The exhibition will be opened by the General Secretary of the Greek Ministry of Culture Mrs. Maria Andreadaki-Vlazaki, on Thursday, December 14, 2017, at 6.00 p.m. at the Bey Hamam (“Paradeisos” baths), in Egnatia and Mitropolitou Gennadiou Str. The exhibition is organized by the Ephorate of Antiquities of Thessaloniki City. It will run till December 31, 2018.

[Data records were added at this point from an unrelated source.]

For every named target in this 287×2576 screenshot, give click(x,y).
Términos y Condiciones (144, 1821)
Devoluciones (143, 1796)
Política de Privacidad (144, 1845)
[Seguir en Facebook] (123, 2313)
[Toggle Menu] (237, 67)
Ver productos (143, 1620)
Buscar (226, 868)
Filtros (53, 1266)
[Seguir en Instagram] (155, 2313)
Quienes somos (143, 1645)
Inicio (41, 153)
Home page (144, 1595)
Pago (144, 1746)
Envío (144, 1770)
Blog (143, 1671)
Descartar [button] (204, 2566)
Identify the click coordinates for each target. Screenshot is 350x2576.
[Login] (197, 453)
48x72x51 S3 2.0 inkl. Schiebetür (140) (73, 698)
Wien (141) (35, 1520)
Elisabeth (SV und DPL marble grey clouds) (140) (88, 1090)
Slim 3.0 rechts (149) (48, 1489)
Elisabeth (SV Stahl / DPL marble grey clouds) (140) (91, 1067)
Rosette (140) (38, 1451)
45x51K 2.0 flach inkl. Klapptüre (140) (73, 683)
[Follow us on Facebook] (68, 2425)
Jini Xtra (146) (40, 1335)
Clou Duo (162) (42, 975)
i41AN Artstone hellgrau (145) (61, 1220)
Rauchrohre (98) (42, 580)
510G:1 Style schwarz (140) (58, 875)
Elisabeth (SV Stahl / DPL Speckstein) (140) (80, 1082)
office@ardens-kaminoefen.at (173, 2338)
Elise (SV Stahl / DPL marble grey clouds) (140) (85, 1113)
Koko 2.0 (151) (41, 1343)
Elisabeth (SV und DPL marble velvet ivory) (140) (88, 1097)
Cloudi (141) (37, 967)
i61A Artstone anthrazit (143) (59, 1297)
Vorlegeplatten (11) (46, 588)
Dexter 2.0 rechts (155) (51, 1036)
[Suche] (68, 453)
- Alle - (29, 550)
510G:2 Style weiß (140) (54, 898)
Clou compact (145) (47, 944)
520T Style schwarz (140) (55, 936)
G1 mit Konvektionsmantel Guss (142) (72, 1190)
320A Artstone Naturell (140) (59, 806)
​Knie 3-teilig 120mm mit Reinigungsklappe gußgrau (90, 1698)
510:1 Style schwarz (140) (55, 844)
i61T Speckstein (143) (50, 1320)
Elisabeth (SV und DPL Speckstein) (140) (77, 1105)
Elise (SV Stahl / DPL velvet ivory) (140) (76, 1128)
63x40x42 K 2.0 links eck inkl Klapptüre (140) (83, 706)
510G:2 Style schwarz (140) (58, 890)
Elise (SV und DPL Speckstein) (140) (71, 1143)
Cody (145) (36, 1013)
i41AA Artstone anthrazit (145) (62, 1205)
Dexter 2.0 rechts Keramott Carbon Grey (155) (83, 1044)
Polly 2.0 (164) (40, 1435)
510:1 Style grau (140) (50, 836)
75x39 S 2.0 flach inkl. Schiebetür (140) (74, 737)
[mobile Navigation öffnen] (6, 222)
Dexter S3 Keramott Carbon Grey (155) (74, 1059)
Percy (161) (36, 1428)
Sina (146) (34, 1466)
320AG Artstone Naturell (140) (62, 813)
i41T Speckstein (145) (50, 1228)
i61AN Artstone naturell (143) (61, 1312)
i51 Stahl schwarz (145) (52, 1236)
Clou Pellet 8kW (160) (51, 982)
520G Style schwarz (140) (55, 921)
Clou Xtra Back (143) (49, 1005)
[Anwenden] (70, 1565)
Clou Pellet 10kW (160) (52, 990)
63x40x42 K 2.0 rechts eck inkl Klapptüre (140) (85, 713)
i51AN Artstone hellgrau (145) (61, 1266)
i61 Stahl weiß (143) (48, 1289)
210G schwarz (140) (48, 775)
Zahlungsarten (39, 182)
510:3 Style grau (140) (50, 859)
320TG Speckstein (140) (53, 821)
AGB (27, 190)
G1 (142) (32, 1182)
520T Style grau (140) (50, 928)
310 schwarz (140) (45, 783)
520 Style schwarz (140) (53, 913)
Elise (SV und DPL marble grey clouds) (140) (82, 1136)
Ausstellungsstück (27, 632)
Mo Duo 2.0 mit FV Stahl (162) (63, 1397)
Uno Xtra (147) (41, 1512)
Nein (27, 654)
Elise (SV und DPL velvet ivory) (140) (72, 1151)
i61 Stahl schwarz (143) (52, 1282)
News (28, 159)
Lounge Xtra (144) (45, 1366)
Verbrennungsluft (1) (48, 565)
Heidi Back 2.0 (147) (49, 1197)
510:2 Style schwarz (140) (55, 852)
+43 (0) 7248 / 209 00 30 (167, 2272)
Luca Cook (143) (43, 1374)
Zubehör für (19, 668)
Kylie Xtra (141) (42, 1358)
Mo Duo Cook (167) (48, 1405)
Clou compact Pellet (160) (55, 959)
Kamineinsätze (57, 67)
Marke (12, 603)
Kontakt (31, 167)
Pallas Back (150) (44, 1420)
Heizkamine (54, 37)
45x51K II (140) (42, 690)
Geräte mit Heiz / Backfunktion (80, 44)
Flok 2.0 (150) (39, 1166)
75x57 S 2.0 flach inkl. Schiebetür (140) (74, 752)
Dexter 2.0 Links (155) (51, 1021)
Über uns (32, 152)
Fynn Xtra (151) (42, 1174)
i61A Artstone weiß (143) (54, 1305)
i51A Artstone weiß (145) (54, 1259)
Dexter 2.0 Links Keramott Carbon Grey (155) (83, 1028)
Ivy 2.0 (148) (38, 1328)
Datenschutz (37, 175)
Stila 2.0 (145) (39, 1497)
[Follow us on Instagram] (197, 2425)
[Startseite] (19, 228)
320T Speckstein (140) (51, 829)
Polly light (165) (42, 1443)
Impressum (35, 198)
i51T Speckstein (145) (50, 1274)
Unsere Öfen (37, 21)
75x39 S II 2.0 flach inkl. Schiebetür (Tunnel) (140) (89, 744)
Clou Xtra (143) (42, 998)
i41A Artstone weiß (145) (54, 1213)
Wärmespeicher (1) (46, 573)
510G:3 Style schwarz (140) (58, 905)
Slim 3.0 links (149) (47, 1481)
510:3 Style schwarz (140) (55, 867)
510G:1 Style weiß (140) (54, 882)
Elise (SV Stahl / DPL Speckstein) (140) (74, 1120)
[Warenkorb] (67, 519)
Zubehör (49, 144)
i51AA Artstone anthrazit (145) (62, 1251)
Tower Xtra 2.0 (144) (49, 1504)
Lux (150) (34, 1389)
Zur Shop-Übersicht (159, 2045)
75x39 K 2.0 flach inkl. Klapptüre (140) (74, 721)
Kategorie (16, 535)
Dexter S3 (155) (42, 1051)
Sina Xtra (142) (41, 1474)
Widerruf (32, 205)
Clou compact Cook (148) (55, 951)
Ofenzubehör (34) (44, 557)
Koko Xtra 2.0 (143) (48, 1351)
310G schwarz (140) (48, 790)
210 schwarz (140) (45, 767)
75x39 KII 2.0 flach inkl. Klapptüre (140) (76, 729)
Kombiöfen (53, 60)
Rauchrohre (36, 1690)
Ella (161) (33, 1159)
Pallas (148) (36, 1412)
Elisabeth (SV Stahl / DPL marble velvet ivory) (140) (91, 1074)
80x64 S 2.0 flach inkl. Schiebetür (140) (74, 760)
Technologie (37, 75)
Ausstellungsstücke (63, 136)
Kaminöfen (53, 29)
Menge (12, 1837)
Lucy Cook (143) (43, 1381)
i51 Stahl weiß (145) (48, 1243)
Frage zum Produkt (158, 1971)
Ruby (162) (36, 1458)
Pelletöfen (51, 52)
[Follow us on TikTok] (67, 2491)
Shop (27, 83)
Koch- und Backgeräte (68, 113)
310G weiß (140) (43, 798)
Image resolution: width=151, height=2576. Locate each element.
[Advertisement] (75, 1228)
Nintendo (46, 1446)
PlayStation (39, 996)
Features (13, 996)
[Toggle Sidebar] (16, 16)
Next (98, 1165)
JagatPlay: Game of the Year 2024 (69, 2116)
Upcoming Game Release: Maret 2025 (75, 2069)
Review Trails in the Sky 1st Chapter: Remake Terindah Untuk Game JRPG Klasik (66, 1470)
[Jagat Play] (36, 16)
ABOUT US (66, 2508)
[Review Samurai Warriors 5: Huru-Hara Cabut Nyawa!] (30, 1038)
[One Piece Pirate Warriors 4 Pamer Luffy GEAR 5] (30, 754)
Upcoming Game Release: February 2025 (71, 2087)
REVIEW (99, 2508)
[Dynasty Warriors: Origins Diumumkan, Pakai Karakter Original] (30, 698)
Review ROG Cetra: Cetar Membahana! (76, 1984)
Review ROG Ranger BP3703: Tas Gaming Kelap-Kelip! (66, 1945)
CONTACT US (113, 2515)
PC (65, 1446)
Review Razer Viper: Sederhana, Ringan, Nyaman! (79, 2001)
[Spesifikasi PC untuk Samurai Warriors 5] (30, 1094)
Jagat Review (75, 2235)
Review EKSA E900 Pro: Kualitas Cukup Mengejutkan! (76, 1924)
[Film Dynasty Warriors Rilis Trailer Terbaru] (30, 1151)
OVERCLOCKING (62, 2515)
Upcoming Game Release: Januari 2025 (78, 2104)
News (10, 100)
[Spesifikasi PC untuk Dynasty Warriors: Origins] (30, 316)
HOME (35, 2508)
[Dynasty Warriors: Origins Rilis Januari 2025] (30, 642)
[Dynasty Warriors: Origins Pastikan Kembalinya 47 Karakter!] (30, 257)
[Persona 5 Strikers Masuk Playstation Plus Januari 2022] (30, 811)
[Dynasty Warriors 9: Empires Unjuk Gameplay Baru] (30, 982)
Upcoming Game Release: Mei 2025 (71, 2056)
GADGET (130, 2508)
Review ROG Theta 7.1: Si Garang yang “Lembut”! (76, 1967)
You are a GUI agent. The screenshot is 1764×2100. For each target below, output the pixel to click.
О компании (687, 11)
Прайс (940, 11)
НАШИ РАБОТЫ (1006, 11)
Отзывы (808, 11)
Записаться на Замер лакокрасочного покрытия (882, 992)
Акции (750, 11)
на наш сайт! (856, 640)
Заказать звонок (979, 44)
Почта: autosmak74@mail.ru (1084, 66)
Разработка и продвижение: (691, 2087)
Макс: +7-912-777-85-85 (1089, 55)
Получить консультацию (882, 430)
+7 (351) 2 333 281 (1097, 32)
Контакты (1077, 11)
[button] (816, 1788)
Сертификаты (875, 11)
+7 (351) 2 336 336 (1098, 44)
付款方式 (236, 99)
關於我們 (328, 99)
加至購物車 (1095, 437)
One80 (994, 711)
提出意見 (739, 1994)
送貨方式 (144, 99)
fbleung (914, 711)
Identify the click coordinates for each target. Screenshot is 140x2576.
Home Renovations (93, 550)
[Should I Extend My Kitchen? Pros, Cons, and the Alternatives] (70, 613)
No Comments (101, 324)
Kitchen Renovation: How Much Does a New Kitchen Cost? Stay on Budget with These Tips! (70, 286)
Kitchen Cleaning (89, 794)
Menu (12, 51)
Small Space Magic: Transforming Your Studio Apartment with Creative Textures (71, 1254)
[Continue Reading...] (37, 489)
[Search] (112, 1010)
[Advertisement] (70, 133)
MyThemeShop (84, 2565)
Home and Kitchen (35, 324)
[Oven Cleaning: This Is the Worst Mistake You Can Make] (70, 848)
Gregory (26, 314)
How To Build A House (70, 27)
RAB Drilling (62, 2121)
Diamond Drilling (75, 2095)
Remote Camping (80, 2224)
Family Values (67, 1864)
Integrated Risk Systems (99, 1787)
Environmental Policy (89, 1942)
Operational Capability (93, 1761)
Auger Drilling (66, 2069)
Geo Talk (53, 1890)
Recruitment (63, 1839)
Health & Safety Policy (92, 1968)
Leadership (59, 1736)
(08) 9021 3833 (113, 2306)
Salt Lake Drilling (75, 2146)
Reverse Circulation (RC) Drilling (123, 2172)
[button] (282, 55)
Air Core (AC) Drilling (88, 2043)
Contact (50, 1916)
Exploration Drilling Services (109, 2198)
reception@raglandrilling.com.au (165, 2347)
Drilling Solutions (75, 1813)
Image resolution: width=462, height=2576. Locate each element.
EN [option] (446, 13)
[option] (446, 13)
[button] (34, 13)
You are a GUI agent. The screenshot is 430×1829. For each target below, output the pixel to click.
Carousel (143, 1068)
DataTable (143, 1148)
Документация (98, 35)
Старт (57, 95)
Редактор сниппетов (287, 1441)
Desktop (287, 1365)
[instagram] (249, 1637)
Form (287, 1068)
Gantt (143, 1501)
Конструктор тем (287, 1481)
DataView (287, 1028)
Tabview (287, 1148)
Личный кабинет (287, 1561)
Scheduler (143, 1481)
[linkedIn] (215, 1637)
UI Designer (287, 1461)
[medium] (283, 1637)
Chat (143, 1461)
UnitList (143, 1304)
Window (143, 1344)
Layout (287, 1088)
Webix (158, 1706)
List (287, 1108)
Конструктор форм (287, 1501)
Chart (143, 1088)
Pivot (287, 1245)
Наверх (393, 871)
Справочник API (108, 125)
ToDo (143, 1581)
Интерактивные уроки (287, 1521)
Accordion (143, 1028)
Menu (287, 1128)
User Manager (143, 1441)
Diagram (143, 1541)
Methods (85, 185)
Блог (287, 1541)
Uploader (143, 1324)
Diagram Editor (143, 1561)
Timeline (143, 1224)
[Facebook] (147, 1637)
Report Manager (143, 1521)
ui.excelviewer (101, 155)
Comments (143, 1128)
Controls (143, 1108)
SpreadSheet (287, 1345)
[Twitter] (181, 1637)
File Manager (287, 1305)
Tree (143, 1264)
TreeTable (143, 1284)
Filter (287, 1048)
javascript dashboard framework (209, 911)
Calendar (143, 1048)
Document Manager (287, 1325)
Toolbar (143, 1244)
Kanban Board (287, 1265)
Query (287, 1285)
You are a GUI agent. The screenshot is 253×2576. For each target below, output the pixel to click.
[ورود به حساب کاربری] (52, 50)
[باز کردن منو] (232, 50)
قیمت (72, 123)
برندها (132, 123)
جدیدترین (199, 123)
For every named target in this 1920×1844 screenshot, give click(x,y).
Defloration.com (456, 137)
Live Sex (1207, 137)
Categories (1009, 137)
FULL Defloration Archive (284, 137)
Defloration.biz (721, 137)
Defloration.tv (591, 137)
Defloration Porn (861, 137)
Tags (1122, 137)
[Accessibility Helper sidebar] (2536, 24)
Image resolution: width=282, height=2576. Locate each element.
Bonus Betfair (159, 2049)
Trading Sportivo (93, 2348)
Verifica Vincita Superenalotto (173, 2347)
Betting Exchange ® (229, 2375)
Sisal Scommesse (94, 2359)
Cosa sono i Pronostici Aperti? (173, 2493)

In 1917, Thessaloniki being part of the Greek State for only five years balanced between its traditional multicultural character and the recent Greek administration under conditions of instability intensified by the engagement in the Great War. Due to the fire of August 1917, a past – unknown to us – was sealed, but a new city was created. Many voices of people living in the city in 1917 have been silenced. The Muslims and the Jews of Thessaloniki – because of the exchange of populations between Greece and Turkey in 1923 and the Holocaust in 1943 – paid the heaviest price to the memory. Memory islands, reference points and historical constants, at every turn, every change, destruction and reform of the city, monuments are kept alive by the people, those who left and those to come, and retain active the city memory. The exhibition “Monuments in flames”, based on archival material from many institutions, but also from the unpublished drawing archive of the Ephorate of Antiquities of the City of Thessaloniki, as well as on recent excavation finds on the occasion of the construction works for the Metropolitan Railway, presents tangible evidence of the ways the Fire of 1917 affected the historical face of the city.